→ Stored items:
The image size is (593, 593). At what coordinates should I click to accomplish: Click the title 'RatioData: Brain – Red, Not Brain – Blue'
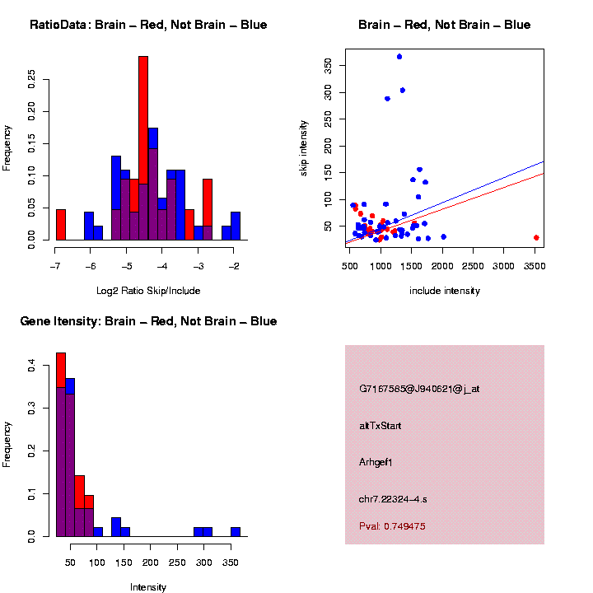[x=148, y=25]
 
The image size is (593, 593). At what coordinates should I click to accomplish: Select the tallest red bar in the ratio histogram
[x=143, y=124]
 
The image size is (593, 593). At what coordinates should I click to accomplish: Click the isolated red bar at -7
[x=60, y=224]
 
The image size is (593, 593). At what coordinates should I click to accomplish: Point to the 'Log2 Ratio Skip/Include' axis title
[x=147, y=290]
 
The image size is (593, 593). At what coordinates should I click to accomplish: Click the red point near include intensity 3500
[x=536, y=237]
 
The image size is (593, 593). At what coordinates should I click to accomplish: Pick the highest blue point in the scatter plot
[x=399, y=57]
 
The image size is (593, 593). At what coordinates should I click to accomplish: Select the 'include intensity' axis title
[x=445, y=290]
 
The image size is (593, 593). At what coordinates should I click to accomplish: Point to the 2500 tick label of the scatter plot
[x=473, y=266]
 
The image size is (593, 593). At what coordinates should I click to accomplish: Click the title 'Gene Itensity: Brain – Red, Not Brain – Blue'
[x=148, y=321]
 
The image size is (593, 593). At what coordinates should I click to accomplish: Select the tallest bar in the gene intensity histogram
[x=61, y=445]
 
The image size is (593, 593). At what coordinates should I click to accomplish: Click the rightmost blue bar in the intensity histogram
[x=236, y=532]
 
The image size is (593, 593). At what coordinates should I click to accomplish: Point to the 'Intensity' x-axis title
[x=148, y=586]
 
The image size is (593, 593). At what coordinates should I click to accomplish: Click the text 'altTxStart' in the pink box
[x=380, y=426]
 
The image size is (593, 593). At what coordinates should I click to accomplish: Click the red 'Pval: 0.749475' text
[x=392, y=525]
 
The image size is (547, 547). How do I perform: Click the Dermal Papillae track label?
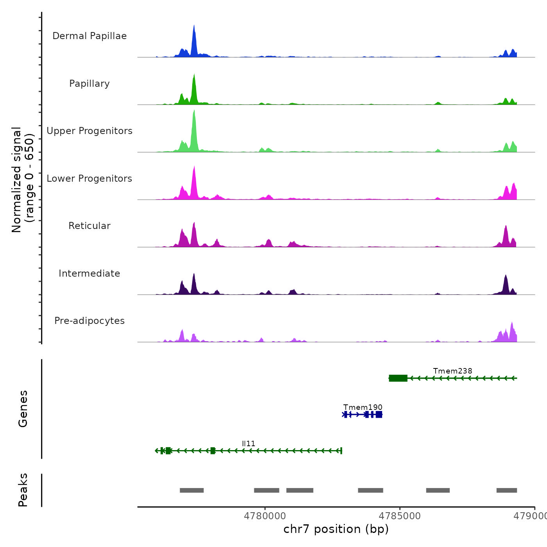pyautogui.click(x=89, y=36)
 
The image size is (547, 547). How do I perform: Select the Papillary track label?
pyautogui.click(x=89, y=84)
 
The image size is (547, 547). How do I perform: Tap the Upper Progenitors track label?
pyautogui.click(x=89, y=131)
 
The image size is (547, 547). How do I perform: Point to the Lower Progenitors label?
pyautogui.click(x=89, y=179)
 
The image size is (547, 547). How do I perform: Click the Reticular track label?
pyautogui.click(x=89, y=226)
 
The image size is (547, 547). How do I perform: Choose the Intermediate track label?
pyautogui.click(x=89, y=274)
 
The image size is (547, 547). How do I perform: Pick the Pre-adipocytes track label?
pyautogui.click(x=89, y=321)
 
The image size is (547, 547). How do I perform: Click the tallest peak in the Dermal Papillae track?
pyautogui.click(x=194, y=27)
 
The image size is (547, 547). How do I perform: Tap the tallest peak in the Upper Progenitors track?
pyautogui.click(x=194, y=113)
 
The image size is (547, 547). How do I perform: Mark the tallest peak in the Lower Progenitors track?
pyautogui.click(x=194, y=168)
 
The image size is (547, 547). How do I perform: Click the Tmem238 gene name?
pyautogui.click(x=452, y=371)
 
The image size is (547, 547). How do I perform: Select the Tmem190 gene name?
pyautogui.click(x=363, y=407)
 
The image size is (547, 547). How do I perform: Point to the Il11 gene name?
pyautogui.click(x=248, y=443)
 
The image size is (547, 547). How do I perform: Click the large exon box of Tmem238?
pyautogui.click(x=398, y=378)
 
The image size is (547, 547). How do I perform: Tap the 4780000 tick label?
pyautogui.click(x=265, y=516)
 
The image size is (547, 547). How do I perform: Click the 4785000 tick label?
pyautogui.click(x=400, y=516)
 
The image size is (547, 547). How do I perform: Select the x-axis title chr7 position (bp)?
pyautogui.click(x=336, y=529)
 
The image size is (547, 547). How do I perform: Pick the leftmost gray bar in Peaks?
pyautogui.click(x=192, y=490)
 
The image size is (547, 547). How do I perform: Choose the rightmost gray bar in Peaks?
pyautogui.click(x=507, y=490)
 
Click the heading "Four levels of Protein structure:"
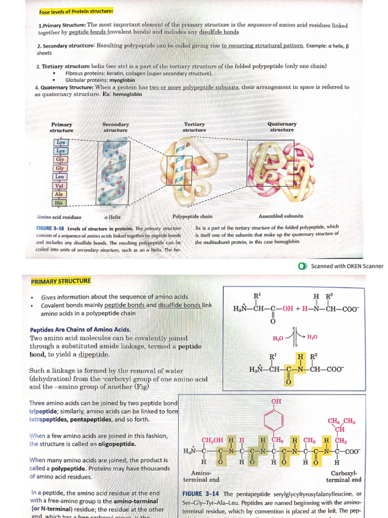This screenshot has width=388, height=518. (76, 11)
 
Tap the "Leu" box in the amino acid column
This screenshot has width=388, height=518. (60, 177)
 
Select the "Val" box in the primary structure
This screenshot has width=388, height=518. (60, 185)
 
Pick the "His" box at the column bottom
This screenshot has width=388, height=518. (60, 202)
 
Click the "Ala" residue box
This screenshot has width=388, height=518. (60, 194)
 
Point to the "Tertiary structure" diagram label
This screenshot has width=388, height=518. (194, 127)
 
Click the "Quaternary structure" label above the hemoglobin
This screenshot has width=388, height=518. (282, 126)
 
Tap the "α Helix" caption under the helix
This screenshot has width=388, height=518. (112, 217)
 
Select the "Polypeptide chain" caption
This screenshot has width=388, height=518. (192, 217)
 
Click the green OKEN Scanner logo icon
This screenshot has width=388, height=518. (303, 266)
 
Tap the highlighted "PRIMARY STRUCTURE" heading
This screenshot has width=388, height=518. (61, 281)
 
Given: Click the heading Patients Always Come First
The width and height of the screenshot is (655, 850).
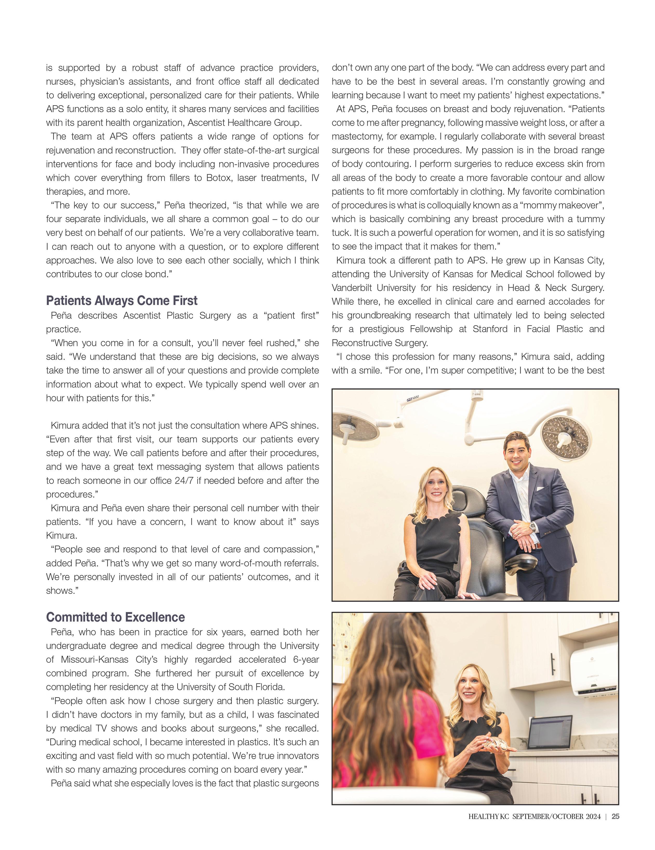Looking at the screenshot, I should [122, 301].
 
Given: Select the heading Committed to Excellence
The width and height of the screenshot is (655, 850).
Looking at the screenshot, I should [116, 617].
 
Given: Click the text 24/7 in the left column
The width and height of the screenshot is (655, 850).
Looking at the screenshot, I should [181, 481].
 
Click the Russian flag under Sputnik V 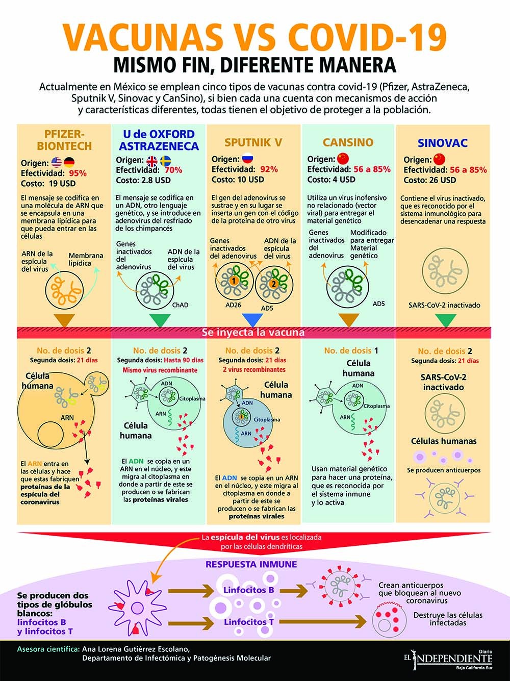(x=248, y=159)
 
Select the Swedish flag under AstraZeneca (x=166, y=161)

→ AIM OF THE EXERCISE: Within the records, on how many lines does the word "caption" appear? Provide the number alone.

→ ANSWER AREA: 2